→ Problem: Begin your transcription at the line containing "Task: Open the 上课校区 dropdown" and continue it, word for word, to the final line below. Include only those lines and skip the pictures.

→ Given data:
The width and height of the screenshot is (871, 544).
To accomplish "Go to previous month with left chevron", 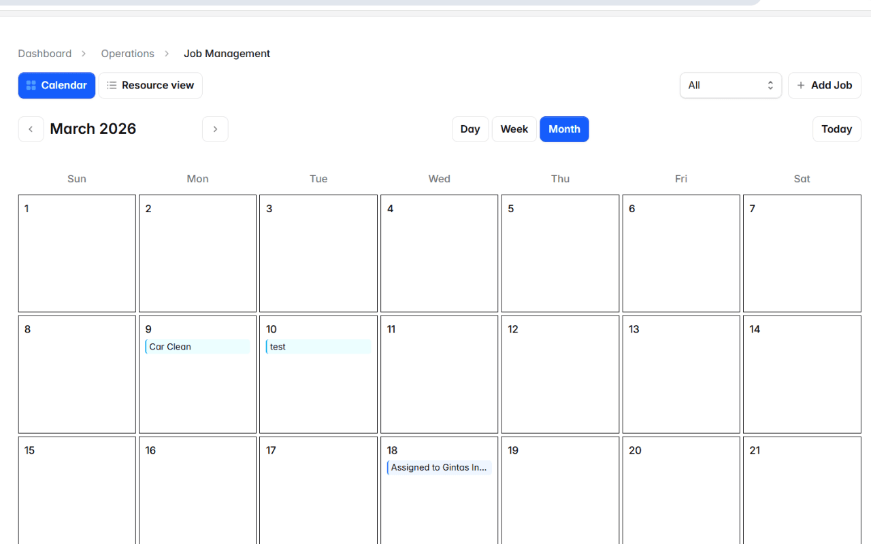I will (31, 129).
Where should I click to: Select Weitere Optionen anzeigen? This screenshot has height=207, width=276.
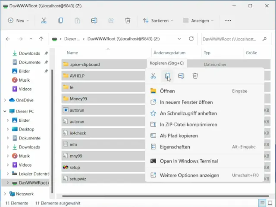pos(189,175)
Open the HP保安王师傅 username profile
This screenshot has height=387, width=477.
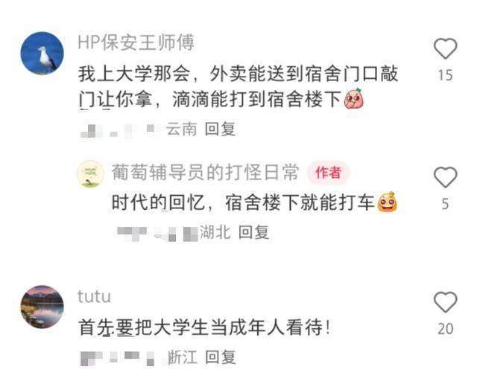136,42
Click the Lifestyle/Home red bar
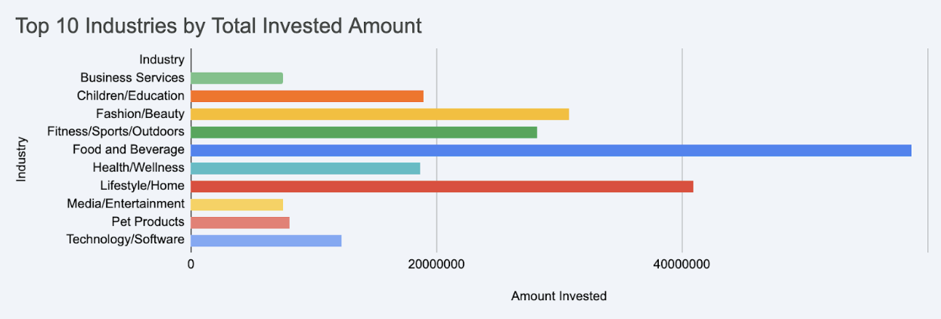 tap(442, 186)
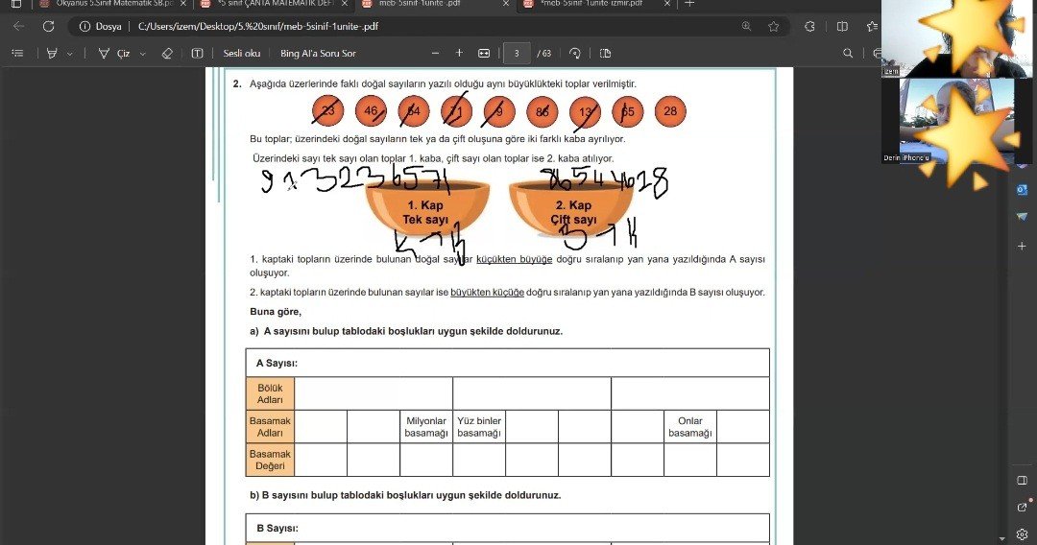1037x545 pixels.
Task: Click Bing AI'a Soru Sor button
Action: click(x=318, y=54)
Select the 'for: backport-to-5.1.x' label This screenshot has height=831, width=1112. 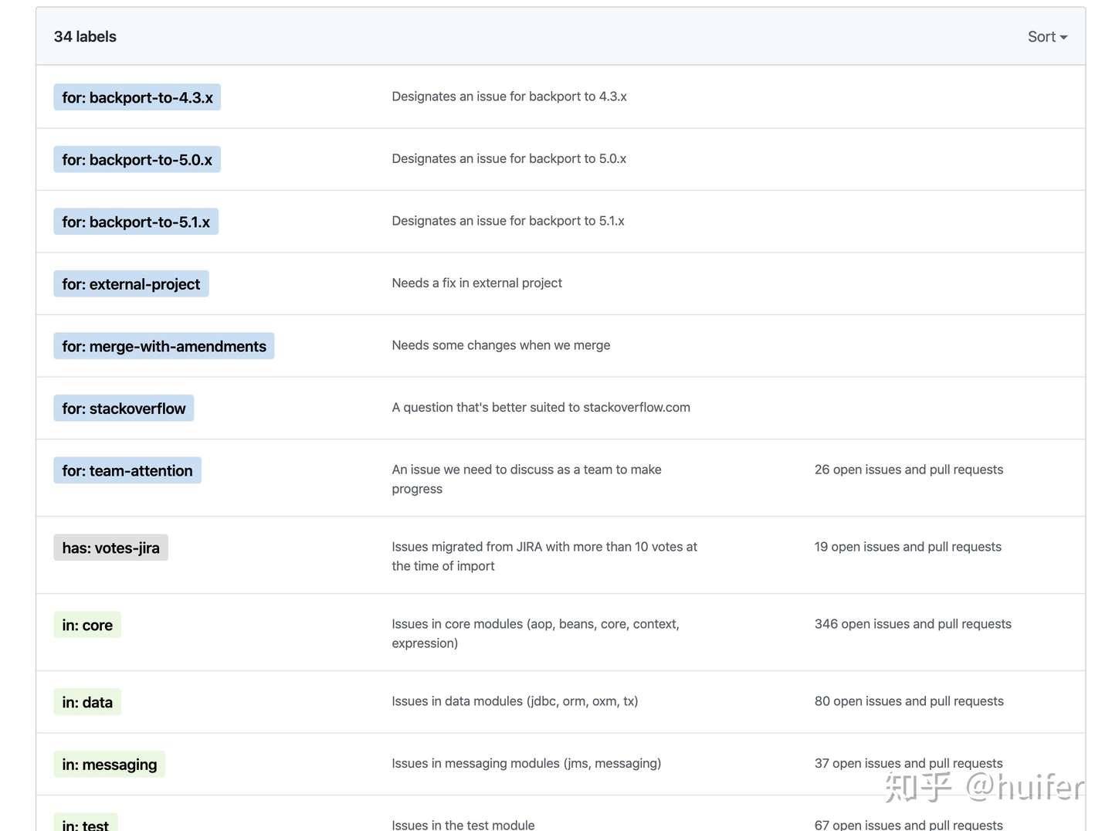pos(136,222)
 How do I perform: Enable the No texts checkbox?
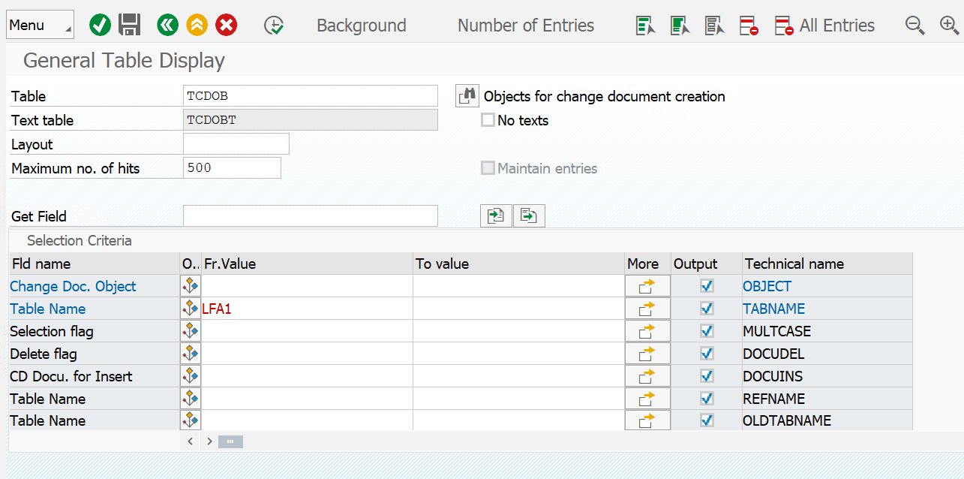click(x=488, y=120)
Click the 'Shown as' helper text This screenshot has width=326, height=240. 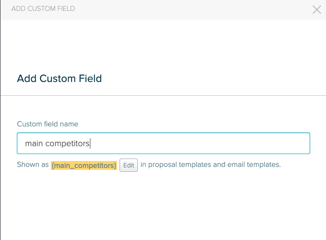click(x=33, y=164)
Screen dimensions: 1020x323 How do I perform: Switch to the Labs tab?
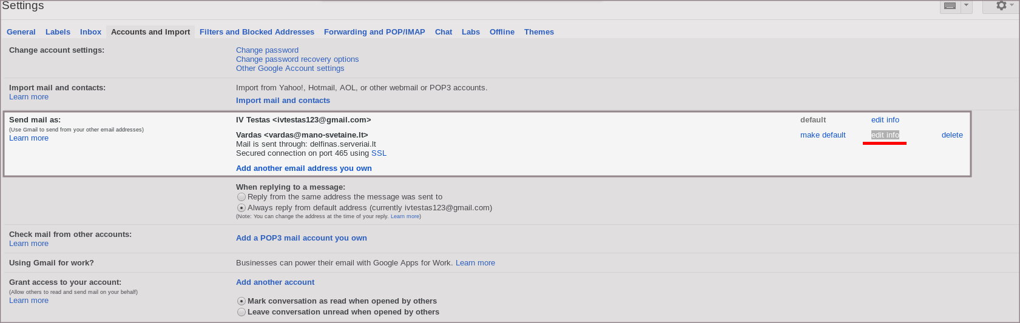tap(470, 32)

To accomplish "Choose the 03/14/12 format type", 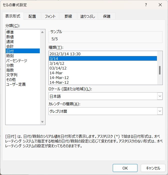I will [x=58, y=68].
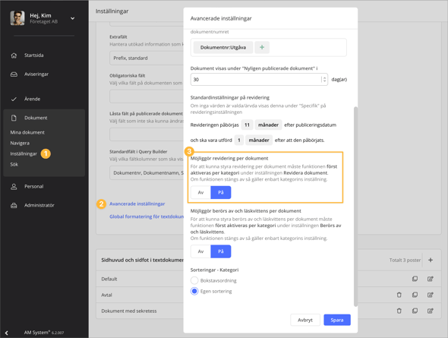The width and height of the screenshot is (448, 338).
Task: Expand user menu chevron beside Hej, Kim
Action: tap(73, 18)
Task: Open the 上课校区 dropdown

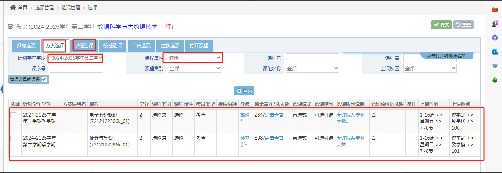Action: click(x=430, y=69)
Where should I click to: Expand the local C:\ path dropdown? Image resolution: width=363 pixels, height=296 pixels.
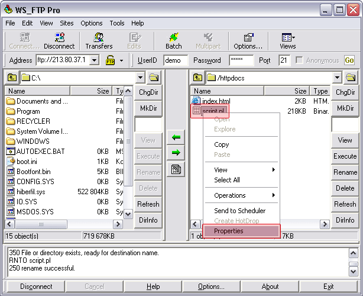pyautogui.click(x=140, y=78)
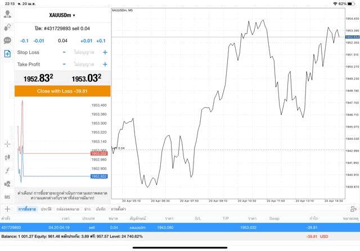Image resolution: width=360 pixels, height=251 pixels.
Task: Switch to the ประวัติ history tab
Action: point(46,209)
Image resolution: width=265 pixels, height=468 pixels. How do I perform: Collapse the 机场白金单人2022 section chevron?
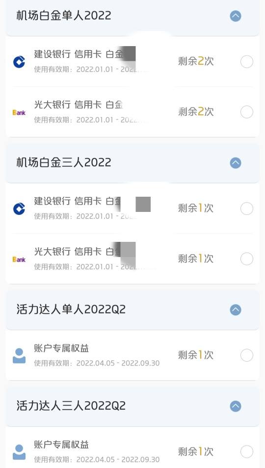coord(236,16)
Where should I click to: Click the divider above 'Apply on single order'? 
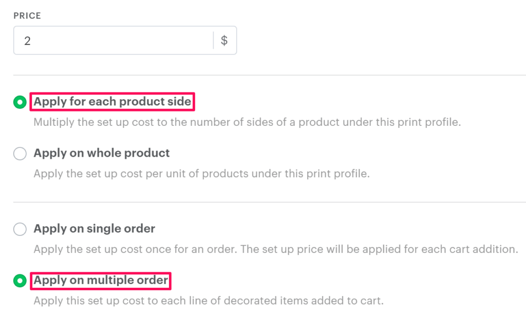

→ Your response:
Task: Open the 上课校区 dropdown

Action: click(x=430, y=69)
Where should I click to: Expand the local C:\ path dropdown? Image resolution: width=363 pixels, height=296 pixels.
pyautogui.click(x=140, y=78)
Image resolution: width=360 pixels, height=251 pixels.
Task: Switch to the ประวัติ history tab
Action: point(46,209)
Image resolution: width=265 pixels, height=468 pixels. How do I perform: Collapse the 机场白金单人2022 section chevron?
coord(236,16)
Where should I click to: Click the divider above 'Apply on single order'? 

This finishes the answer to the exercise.